Takia Nicole Starks (born January 16, 1986) is a shooting guard. She formerly played for the Perth Lynx of the Women's National Basketball League. Born in Houston, Texas, she played college basketball at Texas A&M. Starks became AMM all-time leading scorer during her career, scoring 1977 points. She is currently second on the all-time scoring list for the school.
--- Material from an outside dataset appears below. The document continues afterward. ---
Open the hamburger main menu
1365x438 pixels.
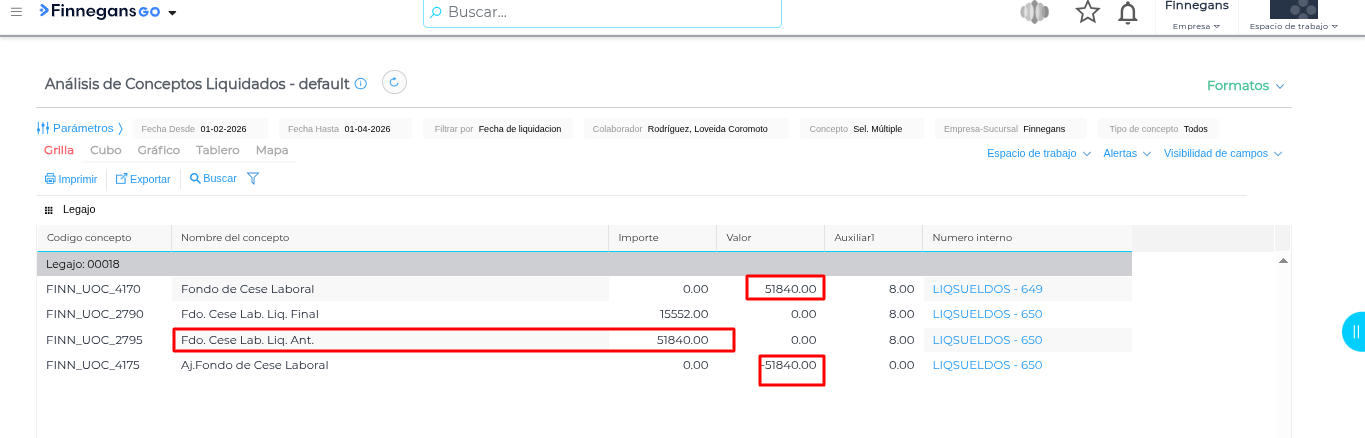point(17,12)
==College honors and awards==
- 2008 Timeout 4 HIV/AIDS Tournament MVP
- 2008 Preseason All-Big 12 team
- 2008–09 Preseason Sporting News First Team All-America
- 2008 Associated Press All-America Honorable Mention
- 2008 State Farm/WBCA All-America Finalist
- 2008 State Farm/WBCA All-Region Team
- 2008 NCAA Oklahoma City Regional All-Tournament Team
- 2008 John R. Wooden Award Candidate
- 2008 Naismith Trophy Award Candidate
- 2008 Big 12 Tournament Most Outstanding Player
- 2008 Big 12 All-Tournament Team
- 2008 All-Big 12 First Team by the league's coaches
- 2008 All-Big 12 First Team by The Dallas Morning News
- 2008 All-Big 12 Second Team by the Waco Tribune-Herald
- 2007 Paradise Jam St. John Division All-Tournament Team
- The 19th all-time player to reach 1,000 career points at A&M
- 2007 All-Big 12 First Team by the league's coaches
- 2007 All-Big 12 First Team by The Dallas Morning News
- 2007 All-Big 12 First Team by the Waco Tribune-Herald
- Big 12 Player of the Week (1/15/07)
- 2006 National All-Freshman Team by Women's Basketball News Service
- 2006 Big 12 All-Rookie Team by the league's coaches
- 2006 Big 12 All-Newcomer Team by Dallas Morning News
- 2006 Big 12 All-Freshman Team by Kansas City Star
- 2006 Big 12 All-Freshman Team by Waco Tribune-Herald
- 2005 Duel in the Desert Classic All-Tournament Team
- Big 12 Rookie of the Week (12/19/05)
- Big 12 Rookie of the Week (12/5/05)

Reference:

===Texas A&M statistics===

Source

Ratios
| Year | Team | GP | FG% | 3P% | FT% | RBG | APG | BPG | SPG | PPG |
|---|---|---|---|---|---|---|---|---|---|---|
| 2005-06 | Texas A&M | 32 | 41.3% | 33.0% | 75.8% | 2.84 | 2.41 | 0.03 | 1.13 | 11.94 |
| 2006-07 | Texas A&M | 32 | 39.6% | 38.2% | 68.0% | 4.22 | 2.03 | 0.19 | 1.25 | 14.19 |
| 2007-08 | Texas A&M | 36 | 42.2% | 35.9% | 67.4% | 4.33 | 1.50 | 0.39 | 1.31 | 16.31 |
| 2008-09 | Texas A&M | 35 | 40.5% | 29.4% | 76.4% | 4.29 | 1.49 | 0.23 | 1.60 | 15.83 |
| Career |  | 135 | 40.9% | 34.4% | 71.9% | 3.94 | 1.84 | 0.21 | 1.33 | 14.64 |

Totals
| Year | Team | GP | FG | FGA | 3P | 3PA | FT | FTA | REB | A | BK | ST | PTS |
|---|---|---|---|---|---|---|---|---|---|---|---|---|---|
| 2005-06 | Texas A&M | 32 | 163 | 395 | 31 | 94 | 25 | 33 | 91 | 77 | 1 | 36 | 382 |
| 2006-07 | Texas A&M | 32 | 178 | 449 | 47 | 123 | 51 | 75 | 135 | 65 | 6 | 40 | 454 |
| 2007-08 | Texas A&M | 36 | 231 | 548 | 65 | 181 | 60 | 89 | 156 | 54 | 14 | 47 | 587 |
| 2008-09 | Texas A&M | 35 | 211 | 521 | 35 | 119 | 97 | 127 | 150 | 52 | 8 | 56 | 554 |
| Career |  | 135 | 783 | 1913 | 178 | 517 | 233 | 324 | 532 | 248 | 29 | 179 | 1977 |

==Professional career==
Starks signed with the Perth Lynx on July 30, 2009.

==Personal==
Starks' father died of cancer on August 13, 2009, two weeks after she signed with the Perth Lynx. Her mom is a U.S. Army reservist and military police officer. Starks is the cousin of former NBA player John Starks.